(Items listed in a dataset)
-=-=-=-=-

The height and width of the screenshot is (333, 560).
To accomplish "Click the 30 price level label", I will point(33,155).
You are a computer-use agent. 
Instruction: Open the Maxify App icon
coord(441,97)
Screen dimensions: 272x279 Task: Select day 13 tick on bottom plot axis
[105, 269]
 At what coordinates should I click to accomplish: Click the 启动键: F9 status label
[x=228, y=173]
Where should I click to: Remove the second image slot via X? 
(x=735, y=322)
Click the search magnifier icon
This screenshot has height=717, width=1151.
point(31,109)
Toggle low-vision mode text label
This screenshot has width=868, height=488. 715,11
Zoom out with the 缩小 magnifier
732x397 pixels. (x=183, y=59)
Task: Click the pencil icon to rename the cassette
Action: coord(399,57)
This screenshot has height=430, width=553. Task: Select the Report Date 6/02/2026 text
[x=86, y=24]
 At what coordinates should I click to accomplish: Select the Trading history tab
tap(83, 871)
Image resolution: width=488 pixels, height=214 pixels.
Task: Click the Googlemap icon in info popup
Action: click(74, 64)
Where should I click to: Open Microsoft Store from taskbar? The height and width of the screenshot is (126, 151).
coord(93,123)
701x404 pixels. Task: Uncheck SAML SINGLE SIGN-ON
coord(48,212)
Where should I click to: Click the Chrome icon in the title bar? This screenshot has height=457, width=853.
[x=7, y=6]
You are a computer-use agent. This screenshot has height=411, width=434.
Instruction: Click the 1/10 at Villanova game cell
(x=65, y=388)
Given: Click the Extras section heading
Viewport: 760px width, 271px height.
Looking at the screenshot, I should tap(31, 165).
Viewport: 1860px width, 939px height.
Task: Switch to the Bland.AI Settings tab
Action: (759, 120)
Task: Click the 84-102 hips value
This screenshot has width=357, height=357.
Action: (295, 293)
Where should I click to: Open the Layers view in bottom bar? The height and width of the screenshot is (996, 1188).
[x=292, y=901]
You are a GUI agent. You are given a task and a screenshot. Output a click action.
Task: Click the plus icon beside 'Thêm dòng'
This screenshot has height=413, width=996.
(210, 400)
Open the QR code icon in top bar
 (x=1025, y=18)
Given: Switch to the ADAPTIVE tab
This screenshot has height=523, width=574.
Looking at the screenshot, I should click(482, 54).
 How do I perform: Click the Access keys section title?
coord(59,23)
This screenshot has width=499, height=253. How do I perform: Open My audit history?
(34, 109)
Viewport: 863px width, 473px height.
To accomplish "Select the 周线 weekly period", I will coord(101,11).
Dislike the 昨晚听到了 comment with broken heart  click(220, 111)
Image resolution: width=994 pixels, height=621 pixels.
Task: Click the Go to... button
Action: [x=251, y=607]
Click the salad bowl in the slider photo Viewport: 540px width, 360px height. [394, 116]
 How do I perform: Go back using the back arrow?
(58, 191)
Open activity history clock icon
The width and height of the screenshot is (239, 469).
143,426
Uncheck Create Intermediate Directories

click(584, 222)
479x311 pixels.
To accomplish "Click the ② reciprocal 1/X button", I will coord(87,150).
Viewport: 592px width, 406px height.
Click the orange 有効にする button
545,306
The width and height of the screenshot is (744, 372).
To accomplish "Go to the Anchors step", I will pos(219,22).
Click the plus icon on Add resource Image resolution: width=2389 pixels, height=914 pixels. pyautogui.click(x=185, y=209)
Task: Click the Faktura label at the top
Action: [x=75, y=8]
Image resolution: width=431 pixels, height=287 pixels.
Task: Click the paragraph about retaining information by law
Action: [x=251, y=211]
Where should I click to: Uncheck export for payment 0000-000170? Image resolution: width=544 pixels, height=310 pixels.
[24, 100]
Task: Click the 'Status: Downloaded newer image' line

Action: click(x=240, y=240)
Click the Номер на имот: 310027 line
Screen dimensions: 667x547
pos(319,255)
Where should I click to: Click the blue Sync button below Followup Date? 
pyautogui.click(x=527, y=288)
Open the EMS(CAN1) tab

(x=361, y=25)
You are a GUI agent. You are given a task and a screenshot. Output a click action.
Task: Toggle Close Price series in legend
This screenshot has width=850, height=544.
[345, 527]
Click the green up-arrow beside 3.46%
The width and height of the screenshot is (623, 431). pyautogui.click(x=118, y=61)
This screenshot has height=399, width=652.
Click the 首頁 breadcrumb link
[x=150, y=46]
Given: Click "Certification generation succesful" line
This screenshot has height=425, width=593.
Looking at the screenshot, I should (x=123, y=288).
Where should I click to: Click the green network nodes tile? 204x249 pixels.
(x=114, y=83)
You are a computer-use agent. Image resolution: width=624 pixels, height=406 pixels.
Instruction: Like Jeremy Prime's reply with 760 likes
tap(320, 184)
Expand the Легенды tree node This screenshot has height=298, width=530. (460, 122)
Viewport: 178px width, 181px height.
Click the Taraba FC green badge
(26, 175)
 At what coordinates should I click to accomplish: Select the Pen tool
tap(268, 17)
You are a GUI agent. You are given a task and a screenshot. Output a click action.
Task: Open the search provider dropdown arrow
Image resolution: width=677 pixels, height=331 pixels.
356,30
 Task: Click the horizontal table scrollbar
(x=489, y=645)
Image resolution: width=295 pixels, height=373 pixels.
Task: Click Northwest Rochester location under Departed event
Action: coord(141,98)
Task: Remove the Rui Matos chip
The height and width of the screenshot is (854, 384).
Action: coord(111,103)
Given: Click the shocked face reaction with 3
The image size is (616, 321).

-=-=-=-=-

• [Task description]
A verbatim copy of all the entries above is requested.

• [Exercise response]
The height and width of the screenshot is (333, 560).
To accomplish "Click the 30 price level label", I will point(33,155).
You are a computer-use agent. 
Instruction: Open the Maxify App icon
coord(441,97)
Screen dimensions: 272x279 Task: Select day 13 tick on bottom plot axis
[105, 269]
 At what coordinates should I click to accomplish: Click the 启动键: F9 status label
[x=228, y=173]
Where should I click to: Remove the second image slot via X? 
(x=735, y=322)
Click the search magnifier icon
This screenshot has height=717, width=1151.
point(31,109)
Toggle low-vision mode text label
This screenshot has width=868, height=488. 715,11
Zoom out with the 缩小 magnifier
732x397 pixels. (x=183, y=59)
Task: Click the pencil icon to rename the cassette
Action: coord(399,57)
This screenshot has height=430, width=553. Task: Select the Report Date 6/02/2026 text
[x=86, y=24]
 At what coordinates should I click to accomplish: Select the Trading history tab
tap(83, 871)
Image resolution: width=488 pixels, height=214 pixels.
Task: Click the Googlemap icon in info popup
Action: click(74, 64)
Where should I click to: Open Microsoft Store from taskbar? The height and width of the screenshot is (126, 151).
coord(93,123)
701x404 pixels. Task: Uncheck SAML SINGLE SIGN-ON
coord(48,212)
Where should I click to: Click the Chrome icon in the title bar? This screenshot has height=457, width=853.
[x=7, y=6]
You are a computer-use agent. This screenshot has height=411, width=434.
Instruction: Click the 1/10 at Villanova game cell
(x=65, y=388)
Given: Click the Extras section heading
Viewport: 760px width, 271px height.
Looking at the screenshot, I should tap(31, 165).
Viewport: 1860px width, 939px height.
Task: Switch to the Bland.AI Settings tab
Action: (759, 120)
Task: Click the 84-102 hips value
This screenshot has width=357, height=357.
Action: (295, 293)
Where should I click to: Open the Layers view in bottom bar? The height and width of the screenshot is (996, 1188).
[x=292, y=901]
You are a GUI agent. You are given a task and a screenshot. Output a click action.
Task: Click the plus icon beside 'Thêm dòng'
This screenshot has height=413, width=996.
(210, 400)
Open the QR code icon in top bar
 (x=1025, y=18)
Given: Switch to the ADAPTIVE tab
This screenshot has height=523, width=574.
Looking at the screenshot, I should click(482, 54).
 How do I perform: Click the Access keys section title?
coord(59,23)
This screenshot has width=499, height=253. How do I perform: Open My audit history?
(34, 109)
Viewport: 863px width, 473px height.
To accomplish "Select the 周线 weekly period", I will coord(101,11).
Dislike the 昨晚听到了 comment with broken heart  click(220, 111)
Image resolution: width=994 pixels, height=621 pixels.
Task: Click the Go to... button
Action: [x=251, y=607]
Click the salad bowl in the slider photo Viewport: 540px width, 360px height. [394, 116]
 How do I perform: Go back using the back arrow?
(58, 191)
Open activity history clock icon
The width and height of the screenshot is (239, 469).
143,426
Uncheck Create Intermediate Directories

click(584, 222)
479x311 pixels.
To accomplish "Click the ② reciprocal 1/X button", I will coord(87,150).
Viewport: 592px width, 406px height.
Click the orange 有効にする button
545,306
The width and height of the screenshot is (744, 372).
To accomplish "Go to the Anchors step", I will pos(219,22).
Click the plus icon on Add resource Image resolution: width=2389 pixels, height=914 pixels. pyautogui.click(x=185, y=209)
Task: Click the Faktura label at the top
Action: [x=75, y=8]
Image resolution: width=431 pixels, height=287 pixels.
Task: Click the paragraph about retaining information by law
Action: [x=251, y=211]
Where should I click to: Uncheck export for payment 0000-000170? Image resolution: width=544 pixels, height=310 pixels.
[24, 100]
Task: Click the 'Status: Downloaded newer image' line

Action: click(x=240, y=240)
Click the Номер на имот: 310027 line
Screen dimensions: 667x547
pos(319,255)
Where should I click to: Click the blue Sync button below Followup Date? 
pyautogui.click(x=527, y=288)
Open the EMS(CAN1) tab

(x=361, y=25)
You are a GUI agent. You are given a task and a screenshot. Output a click action.
Task: Toggle Close Price series in legend
This screenshot has width=850, height=544.
[345, 527]
Click the green up-arrow beside 3.46%
The width and height of the screenshot is (623, 431). pyautogui.click(x=118, y=61)
This screenshot has height=399, width=652.
Click the 首頁 breadcrumb link
[x=150, y=46]
Given: Click "Certification generation succesful" line
This screenshot has height=425, width=593.
Looking at the screenshot, I should (x=123, y=288).
Where should I click to: Click the green network nodes tile? 204x249 pixels.
(x=114, y=83)
You are a computer-use agent. Image resolution: width=624 pixels, height=406 pixels.
Instruction: Like Jeremy Prime's reply with 760 likes
tap(320, 184)
Expand the Легенды tree node This screenshot has height=298, width=530. (460, 122)
Viewport: 178px width, 181px height.
Click the Taraba FC green badge
(26, 175)
 At what coordinates should I click to accomplish: Select the Pen tool
tap(268, 17)
You are a GUI agent. You are given a task and a screenshot. Output a click action.
Task: Open the search provider dropdown arrow
Image resolution: width=677 pixels, height=331 pixels.
356,30
 Task: Click the horizontal table scrollbar
(x=489, y=645)
Image resolution: width=295 pixels, height=373 pixels.
Task: Click Northwest Rochester location under Departed event
Action: coord(141,98)
Task: Remove the Rui Matos chip
The height and width of the screenshot is (854, 384).
Action: coord(111,103)
Given: Click the shocked face reaction with 3
The image size is (616, 321).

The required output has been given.